◆ **Action item**:
Emit an exact copy of the lines running from the start of the records to the line containing "PQRS (287, 2443)", both included.
.....
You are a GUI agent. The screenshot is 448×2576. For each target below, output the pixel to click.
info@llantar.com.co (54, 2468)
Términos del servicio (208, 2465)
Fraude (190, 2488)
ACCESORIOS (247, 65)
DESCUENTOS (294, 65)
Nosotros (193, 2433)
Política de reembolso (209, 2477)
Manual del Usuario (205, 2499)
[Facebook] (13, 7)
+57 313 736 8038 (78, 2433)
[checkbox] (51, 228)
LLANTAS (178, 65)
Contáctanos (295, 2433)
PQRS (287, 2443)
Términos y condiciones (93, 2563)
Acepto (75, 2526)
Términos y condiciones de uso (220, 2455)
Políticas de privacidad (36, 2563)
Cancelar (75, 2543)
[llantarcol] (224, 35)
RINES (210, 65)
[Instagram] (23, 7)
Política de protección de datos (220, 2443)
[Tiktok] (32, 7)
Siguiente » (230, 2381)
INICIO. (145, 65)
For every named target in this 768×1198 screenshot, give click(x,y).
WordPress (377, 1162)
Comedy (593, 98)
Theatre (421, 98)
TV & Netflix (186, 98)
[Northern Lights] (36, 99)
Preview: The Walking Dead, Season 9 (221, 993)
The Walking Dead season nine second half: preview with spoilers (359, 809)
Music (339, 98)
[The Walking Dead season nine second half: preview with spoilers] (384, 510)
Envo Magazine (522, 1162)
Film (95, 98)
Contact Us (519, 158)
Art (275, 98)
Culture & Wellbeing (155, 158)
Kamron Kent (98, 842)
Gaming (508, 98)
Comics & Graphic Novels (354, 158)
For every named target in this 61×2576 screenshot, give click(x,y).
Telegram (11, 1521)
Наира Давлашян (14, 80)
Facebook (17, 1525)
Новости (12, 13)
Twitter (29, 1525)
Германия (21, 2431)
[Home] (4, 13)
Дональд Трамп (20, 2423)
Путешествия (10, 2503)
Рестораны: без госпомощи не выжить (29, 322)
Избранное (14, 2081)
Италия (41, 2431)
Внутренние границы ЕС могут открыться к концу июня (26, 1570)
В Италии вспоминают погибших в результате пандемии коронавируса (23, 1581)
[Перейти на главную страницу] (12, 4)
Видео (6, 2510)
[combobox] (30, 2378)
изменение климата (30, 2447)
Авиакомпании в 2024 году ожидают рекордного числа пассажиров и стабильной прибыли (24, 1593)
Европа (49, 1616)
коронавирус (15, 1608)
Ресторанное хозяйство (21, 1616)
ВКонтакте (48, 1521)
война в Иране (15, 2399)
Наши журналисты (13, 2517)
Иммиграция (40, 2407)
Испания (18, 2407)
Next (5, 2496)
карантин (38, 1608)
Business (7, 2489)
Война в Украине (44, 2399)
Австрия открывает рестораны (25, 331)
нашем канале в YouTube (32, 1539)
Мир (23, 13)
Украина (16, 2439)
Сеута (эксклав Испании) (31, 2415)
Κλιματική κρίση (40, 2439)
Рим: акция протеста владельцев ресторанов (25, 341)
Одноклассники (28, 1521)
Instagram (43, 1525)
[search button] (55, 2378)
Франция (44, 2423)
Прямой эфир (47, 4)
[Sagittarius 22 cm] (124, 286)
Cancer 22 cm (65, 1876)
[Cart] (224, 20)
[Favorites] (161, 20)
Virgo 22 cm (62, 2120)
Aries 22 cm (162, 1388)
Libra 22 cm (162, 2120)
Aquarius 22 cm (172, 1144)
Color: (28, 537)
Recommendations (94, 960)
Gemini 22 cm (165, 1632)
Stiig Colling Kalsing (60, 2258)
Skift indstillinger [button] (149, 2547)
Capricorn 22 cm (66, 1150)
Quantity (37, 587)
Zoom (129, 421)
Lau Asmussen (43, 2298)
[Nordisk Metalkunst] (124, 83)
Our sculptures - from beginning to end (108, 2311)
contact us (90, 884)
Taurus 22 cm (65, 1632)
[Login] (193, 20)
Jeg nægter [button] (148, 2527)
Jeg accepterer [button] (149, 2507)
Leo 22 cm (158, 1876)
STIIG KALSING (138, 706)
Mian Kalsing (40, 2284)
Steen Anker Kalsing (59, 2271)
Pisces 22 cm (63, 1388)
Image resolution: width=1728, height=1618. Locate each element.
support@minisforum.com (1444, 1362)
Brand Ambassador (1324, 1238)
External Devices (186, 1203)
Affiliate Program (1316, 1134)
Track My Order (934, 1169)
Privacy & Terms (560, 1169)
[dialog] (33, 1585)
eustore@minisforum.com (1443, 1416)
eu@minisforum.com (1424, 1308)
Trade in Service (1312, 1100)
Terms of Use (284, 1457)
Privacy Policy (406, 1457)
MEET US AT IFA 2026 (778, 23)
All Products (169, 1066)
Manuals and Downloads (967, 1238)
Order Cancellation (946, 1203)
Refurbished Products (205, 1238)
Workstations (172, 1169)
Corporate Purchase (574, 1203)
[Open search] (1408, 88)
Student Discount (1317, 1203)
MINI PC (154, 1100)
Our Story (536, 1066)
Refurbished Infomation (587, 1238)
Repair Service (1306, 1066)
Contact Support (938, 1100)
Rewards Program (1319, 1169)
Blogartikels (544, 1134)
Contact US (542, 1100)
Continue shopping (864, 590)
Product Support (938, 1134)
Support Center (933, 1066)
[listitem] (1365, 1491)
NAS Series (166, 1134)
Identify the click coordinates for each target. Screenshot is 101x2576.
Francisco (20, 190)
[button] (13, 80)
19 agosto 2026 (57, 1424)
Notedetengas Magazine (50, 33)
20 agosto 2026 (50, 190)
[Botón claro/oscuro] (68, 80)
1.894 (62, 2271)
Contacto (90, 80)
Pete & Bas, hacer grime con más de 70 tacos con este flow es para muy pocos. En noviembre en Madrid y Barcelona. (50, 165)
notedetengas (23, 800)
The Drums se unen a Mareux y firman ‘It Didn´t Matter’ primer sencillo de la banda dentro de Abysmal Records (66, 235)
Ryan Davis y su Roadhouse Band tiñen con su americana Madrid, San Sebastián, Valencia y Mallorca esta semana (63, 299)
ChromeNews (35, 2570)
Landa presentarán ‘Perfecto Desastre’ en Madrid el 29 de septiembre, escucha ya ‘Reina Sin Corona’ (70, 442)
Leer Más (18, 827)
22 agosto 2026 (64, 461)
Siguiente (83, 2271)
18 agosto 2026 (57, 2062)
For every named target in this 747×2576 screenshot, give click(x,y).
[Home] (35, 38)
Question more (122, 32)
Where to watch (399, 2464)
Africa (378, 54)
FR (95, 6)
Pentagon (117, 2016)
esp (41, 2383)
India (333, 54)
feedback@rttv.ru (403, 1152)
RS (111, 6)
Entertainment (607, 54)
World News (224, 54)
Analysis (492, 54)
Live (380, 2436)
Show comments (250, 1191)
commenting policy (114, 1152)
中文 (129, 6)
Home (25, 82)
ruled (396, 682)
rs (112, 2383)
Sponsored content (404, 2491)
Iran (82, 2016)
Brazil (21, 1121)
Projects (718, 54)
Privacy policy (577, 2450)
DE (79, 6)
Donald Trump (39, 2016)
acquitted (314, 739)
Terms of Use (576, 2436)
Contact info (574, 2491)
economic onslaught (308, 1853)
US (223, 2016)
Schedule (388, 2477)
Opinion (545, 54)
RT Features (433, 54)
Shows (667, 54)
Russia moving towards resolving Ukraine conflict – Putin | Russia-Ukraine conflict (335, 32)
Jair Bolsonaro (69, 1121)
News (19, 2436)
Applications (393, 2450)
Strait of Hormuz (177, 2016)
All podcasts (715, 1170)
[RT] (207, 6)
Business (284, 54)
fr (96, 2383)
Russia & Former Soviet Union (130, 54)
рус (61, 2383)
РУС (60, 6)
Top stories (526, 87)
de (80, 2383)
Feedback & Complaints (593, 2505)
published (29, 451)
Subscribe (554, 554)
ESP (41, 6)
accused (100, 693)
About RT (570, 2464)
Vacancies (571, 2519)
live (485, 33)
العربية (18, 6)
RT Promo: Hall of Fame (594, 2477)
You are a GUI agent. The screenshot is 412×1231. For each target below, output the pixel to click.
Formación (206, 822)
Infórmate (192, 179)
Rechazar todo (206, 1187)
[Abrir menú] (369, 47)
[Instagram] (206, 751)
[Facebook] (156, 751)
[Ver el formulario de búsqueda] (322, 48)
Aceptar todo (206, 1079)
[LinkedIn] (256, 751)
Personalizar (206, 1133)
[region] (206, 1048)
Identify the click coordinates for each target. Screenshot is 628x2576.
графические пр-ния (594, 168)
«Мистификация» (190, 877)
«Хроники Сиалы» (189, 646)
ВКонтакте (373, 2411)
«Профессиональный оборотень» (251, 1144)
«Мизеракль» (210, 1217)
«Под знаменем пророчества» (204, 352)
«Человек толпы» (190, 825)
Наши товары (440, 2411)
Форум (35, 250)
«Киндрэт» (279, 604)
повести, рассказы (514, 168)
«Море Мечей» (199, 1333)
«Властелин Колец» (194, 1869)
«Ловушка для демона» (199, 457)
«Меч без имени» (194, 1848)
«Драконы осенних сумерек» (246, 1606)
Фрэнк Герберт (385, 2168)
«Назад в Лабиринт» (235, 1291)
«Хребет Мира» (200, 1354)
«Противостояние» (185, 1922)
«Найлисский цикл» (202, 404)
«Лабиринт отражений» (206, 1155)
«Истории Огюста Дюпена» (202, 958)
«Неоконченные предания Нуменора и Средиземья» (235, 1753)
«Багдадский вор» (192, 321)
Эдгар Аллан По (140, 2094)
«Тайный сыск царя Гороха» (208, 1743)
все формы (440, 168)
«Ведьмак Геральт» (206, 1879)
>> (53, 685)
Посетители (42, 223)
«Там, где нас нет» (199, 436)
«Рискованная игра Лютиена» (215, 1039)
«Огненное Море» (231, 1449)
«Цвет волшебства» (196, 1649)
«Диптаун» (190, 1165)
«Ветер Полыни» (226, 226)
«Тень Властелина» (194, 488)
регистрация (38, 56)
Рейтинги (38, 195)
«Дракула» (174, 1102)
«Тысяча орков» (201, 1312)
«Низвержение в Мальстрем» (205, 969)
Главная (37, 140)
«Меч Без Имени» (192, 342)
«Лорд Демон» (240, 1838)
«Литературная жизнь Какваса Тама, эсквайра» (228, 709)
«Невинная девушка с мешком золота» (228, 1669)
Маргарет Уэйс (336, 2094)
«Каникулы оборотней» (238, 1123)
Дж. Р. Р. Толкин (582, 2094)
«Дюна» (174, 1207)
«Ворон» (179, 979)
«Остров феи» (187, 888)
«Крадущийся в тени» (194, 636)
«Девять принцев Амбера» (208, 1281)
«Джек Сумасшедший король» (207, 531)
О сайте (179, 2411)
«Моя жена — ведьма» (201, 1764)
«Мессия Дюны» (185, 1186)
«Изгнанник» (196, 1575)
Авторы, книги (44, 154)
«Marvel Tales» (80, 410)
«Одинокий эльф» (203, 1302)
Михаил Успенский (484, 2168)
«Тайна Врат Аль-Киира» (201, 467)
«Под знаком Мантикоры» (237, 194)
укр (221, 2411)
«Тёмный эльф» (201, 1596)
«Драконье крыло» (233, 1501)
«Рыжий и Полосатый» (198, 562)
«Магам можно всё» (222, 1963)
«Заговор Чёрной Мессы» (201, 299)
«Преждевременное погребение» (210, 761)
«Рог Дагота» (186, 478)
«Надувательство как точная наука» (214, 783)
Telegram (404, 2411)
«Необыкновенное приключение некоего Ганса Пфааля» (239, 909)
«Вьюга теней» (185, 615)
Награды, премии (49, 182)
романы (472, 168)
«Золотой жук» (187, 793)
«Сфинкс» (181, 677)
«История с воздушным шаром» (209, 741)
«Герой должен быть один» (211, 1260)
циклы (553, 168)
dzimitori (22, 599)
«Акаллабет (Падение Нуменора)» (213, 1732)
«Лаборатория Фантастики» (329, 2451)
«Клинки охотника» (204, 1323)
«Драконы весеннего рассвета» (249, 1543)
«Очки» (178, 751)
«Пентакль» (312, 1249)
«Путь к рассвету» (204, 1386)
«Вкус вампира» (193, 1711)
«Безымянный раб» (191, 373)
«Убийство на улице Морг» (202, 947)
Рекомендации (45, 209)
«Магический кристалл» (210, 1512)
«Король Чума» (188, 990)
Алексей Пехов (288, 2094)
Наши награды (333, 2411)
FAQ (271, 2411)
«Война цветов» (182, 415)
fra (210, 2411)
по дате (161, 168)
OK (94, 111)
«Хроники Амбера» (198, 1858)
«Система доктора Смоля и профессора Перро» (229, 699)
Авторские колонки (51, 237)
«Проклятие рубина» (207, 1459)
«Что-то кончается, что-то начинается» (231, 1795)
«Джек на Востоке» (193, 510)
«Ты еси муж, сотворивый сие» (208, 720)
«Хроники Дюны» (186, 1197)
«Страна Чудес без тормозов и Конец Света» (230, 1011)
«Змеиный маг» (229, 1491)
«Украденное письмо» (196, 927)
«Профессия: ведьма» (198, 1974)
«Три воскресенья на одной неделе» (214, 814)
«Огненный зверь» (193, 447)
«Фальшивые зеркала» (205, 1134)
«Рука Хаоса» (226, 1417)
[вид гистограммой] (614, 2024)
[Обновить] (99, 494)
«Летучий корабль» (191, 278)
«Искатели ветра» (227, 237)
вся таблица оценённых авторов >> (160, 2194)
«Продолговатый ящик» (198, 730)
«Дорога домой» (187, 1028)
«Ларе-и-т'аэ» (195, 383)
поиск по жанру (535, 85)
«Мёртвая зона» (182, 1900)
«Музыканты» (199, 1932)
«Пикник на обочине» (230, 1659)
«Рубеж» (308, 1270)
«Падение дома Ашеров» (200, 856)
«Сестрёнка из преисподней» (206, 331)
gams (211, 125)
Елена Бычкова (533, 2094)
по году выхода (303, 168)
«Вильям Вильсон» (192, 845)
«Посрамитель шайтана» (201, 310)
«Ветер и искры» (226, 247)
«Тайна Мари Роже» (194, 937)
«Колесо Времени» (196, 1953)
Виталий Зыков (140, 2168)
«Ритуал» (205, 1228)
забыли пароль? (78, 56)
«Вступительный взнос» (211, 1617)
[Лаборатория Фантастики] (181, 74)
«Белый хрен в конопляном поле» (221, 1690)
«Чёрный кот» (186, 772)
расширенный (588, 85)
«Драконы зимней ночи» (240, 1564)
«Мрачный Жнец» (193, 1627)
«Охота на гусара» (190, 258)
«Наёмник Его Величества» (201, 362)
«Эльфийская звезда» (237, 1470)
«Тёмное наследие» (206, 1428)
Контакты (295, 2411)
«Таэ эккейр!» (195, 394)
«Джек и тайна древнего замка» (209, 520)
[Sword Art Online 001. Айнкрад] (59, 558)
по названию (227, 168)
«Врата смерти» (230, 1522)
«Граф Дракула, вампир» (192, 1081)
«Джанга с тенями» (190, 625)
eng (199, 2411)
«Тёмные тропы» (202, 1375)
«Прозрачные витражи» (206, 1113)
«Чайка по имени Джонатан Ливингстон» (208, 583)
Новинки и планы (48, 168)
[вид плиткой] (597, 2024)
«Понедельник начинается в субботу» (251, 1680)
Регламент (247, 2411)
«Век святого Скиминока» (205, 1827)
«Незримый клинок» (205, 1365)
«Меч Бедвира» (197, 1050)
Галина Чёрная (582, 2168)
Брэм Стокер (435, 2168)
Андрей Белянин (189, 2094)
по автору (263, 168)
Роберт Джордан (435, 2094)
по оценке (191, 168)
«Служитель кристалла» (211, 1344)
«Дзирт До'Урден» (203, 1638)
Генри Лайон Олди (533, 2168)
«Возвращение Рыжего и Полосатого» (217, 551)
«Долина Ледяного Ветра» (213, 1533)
.....
◆ **Exercise solution**:
You are a GUI agent. The screenshot is 448×2576. For each target below, output the pixel to click.
info@llantar.com.co (54, 2468)
Términos del servicio (208, 2465)
Fraude (190, 2488)
ACCESORIOS (247, 65)
DESCUENTOS (294, 65)
Nosotros (193, 2433)
Política de reembolso (209, 2477)
Manual del Usuario (205, 2499)
[Facebook] (13, 7)
+57 313 736 8038 (78, 2433)
[checkbox] (51, 228)
LLANTAS (178, 65)
Contáctanos (295, 2433)
PQRS (287, 2443)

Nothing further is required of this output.